On Tue, 18 Feb 2020 at 12:20, Amit Kapila <[email protected]> wrote:
> This is something similar to what I had also in mind for this idea. I
> had thought of handing over complete chunk (64K or whatever we
> decide). The one thing that slightly bothers me is that we will add
> some additional overhead of copying to and from shared memory which
> was earlier from local process memory. And, the tokenization (finding
> line boundaries) would be serial. I think that tokenization should be
> a small part of the overall work we do during the copy operation, but
> will do some measurements to ascertain the same.
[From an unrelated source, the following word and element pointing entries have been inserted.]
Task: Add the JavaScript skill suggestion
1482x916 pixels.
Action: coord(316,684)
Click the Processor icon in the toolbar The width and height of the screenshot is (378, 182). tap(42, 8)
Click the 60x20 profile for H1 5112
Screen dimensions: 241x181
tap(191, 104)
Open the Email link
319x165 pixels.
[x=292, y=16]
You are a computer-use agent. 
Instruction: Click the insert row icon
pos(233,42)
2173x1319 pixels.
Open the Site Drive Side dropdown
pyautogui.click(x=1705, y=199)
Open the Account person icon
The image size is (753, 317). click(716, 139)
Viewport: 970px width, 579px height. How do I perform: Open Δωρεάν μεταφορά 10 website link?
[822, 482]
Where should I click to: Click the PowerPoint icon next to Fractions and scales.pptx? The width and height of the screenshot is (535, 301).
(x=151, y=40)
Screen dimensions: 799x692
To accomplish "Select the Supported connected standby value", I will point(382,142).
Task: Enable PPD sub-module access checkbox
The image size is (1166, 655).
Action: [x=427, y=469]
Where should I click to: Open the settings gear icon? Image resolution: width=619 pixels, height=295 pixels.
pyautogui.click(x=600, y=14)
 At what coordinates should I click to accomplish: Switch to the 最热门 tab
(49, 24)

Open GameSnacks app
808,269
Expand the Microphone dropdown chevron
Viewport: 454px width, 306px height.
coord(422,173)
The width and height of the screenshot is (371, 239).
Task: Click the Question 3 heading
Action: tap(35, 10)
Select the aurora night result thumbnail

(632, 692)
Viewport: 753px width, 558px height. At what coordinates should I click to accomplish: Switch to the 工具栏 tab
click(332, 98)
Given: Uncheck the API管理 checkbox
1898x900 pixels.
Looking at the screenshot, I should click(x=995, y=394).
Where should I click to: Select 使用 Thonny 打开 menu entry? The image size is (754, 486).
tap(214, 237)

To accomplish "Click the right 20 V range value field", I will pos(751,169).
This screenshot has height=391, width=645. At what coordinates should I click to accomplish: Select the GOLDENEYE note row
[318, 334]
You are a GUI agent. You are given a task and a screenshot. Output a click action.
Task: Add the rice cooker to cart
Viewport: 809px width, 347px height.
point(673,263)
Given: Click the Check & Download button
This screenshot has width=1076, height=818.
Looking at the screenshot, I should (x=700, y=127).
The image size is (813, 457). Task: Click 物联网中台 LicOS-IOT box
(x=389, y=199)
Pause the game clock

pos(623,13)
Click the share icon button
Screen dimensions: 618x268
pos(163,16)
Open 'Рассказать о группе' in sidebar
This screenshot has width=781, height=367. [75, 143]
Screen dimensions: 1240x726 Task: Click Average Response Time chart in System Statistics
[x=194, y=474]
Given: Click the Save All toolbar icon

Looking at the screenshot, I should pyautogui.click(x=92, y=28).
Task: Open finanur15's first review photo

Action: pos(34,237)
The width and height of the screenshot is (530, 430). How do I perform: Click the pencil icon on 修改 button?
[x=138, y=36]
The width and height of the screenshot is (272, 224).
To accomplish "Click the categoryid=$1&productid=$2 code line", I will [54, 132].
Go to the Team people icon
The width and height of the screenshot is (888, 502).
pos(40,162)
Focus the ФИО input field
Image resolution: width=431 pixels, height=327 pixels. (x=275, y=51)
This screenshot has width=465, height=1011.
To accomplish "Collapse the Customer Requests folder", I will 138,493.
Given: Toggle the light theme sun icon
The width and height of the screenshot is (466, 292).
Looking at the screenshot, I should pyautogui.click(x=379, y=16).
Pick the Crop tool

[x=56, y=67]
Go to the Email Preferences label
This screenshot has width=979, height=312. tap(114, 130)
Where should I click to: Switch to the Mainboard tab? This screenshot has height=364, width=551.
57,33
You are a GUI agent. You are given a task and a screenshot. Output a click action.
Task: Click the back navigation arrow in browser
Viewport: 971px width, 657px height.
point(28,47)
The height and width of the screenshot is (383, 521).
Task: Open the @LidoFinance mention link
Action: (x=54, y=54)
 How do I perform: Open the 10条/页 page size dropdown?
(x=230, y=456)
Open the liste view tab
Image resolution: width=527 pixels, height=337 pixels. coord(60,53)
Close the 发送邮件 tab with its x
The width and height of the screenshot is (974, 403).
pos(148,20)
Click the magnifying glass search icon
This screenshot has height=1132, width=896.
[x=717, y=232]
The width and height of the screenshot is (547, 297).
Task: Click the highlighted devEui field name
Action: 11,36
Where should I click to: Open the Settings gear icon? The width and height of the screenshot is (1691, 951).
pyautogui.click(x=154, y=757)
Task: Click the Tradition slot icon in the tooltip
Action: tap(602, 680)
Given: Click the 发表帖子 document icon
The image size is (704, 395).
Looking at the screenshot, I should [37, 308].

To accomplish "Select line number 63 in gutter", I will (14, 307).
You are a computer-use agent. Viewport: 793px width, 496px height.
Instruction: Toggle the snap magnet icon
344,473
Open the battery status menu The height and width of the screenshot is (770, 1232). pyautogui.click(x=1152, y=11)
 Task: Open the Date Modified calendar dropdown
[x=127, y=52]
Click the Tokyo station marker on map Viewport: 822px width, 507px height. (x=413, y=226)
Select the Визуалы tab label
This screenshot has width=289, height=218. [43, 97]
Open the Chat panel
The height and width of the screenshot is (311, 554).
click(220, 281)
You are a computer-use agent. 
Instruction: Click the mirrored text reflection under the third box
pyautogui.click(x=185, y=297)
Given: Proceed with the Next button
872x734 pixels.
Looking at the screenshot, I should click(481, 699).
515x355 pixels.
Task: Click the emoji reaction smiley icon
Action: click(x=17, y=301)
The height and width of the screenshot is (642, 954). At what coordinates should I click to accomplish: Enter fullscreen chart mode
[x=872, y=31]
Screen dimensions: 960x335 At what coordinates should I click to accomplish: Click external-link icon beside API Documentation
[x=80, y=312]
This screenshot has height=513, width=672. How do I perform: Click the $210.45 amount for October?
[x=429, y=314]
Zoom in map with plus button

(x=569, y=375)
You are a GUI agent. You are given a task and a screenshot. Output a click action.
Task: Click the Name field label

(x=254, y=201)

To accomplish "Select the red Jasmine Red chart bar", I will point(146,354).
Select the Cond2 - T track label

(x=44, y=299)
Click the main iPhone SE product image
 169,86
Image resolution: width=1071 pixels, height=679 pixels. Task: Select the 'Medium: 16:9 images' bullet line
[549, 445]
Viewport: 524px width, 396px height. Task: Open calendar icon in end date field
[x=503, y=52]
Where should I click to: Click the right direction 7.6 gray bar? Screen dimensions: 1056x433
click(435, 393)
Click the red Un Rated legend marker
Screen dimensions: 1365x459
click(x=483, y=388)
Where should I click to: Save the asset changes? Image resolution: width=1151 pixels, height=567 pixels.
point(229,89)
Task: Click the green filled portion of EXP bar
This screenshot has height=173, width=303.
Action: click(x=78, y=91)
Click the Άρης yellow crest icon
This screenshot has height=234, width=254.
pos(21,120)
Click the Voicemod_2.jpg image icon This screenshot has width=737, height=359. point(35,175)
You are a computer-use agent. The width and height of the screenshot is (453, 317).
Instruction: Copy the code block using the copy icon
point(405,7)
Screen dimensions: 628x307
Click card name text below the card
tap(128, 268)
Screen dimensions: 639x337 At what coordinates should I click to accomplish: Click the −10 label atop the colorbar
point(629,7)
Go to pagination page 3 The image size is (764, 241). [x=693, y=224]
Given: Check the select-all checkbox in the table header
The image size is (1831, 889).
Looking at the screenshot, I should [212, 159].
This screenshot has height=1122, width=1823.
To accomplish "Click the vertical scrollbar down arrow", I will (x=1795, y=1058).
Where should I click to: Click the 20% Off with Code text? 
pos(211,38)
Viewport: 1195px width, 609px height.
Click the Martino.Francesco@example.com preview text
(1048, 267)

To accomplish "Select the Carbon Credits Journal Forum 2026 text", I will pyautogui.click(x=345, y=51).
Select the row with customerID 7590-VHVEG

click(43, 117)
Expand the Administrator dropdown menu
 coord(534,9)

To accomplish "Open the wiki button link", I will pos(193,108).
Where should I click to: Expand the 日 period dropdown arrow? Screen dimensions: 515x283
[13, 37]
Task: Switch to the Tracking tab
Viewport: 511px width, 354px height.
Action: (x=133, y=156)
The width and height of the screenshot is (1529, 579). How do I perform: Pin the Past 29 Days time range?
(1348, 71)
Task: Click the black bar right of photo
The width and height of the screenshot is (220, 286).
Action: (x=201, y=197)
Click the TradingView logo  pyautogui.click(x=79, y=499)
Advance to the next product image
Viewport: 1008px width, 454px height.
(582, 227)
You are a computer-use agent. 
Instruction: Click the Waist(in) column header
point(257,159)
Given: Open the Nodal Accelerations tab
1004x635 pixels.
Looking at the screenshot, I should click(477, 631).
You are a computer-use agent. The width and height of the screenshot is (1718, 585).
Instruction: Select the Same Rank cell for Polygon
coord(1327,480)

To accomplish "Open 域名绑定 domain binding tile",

I don't think any extra copying is needed. The reader can directly
fread()/pq_copymsgbytes() into shared memory, and the workers can run
CopyReadLineText() inner loop directly off of the buffer in shared memory.
For serial performance of tokenization into lines, I really think a SIMD
based approach will be fast enough for quite some time. I hacked up the code in
the simdcsv project to only tokenize on line endings and it was able to
tokenize a CSV file with short lines at 8+ GB/s. There are going to be many
other bottlenecks before this one starts limiting. Patch attached if you'd
like to try that out.
Regards,
Ants Aasma
diff --git a/src/main.cpp b/src/main.cpp
index 9d33a85..2cf775c 100644
--- a/src/main.cpp
+++ b/src/main.cpp
@@ -185,7 +185,6 @@ bool find_indexes(const uint8_t * buf, size_t len, ParsedCSV & pcsv) {
#endif
simd_input in = fill_input(buf+internal_idx);
uint64_t quote_mask = find_quote_mask(in, prev_iter_inside_quote);
- uint64_t sep = cmp_mask_against_input(in, ',');
#ifdef CRLF
uint64_t cr = cmp_mask_against_input(in, 0x0d);
uint64_t cr_adjusted = (cr << 1) | prev_iter_cr_end;
@@ -195,7 +194,7 @@ bool find_indexes(const uint8_t * buf, size_t len, ParsedCSV & pcsv) {
#else
uint64_t end = cmp_mask_against_input(in, 0x0a);
#endif
- fields[b] = (end | sep) & ~quote_mask;
+ fields[b] = (end) & ~quote_mask;
}
for(size_t b = 0; b < SIMDCSV_BUFFERSIZE; b++){
size_t internal_idx = 64 * b + idx;
@@ -211,7 +210,6 @@ bool find_indexes(const uint8_t * buf, size_t len, ParsedCSV & pcsv) {
#endif
simd_input in = fill_input(buf+idx);
uint64_t quote_mask = find_quote_mask(in, prev_iter_inside_quote);
- uint64_t sep = cmp_mask_against_input(in, ',');
#ifdef CRLF
uint64_t cr = cmp_mask_against_input(in, 0x0d);
uint64_t cr_adjusted = (cr << 1) | prev_iter_cr_end;
@@ -226,7 +224,7 @@ bool find_indexes(const uint8_t * buf, size_t len, ParsedCSV & pcsv) {
// then outside the quotes with LF so it's OK to "and off"
// the quoted bits here. Some other quote convention would
// need to be thought about carefully
- uint64_t field_sep = (end | sep) & ~quote_mask;
+ uint64_t field_sep = (end) & ~quote_mask;
flatten_bits(base_ptr, base, idx, field_sep);
}
#undef SIMDCSV_BUFFERSIZE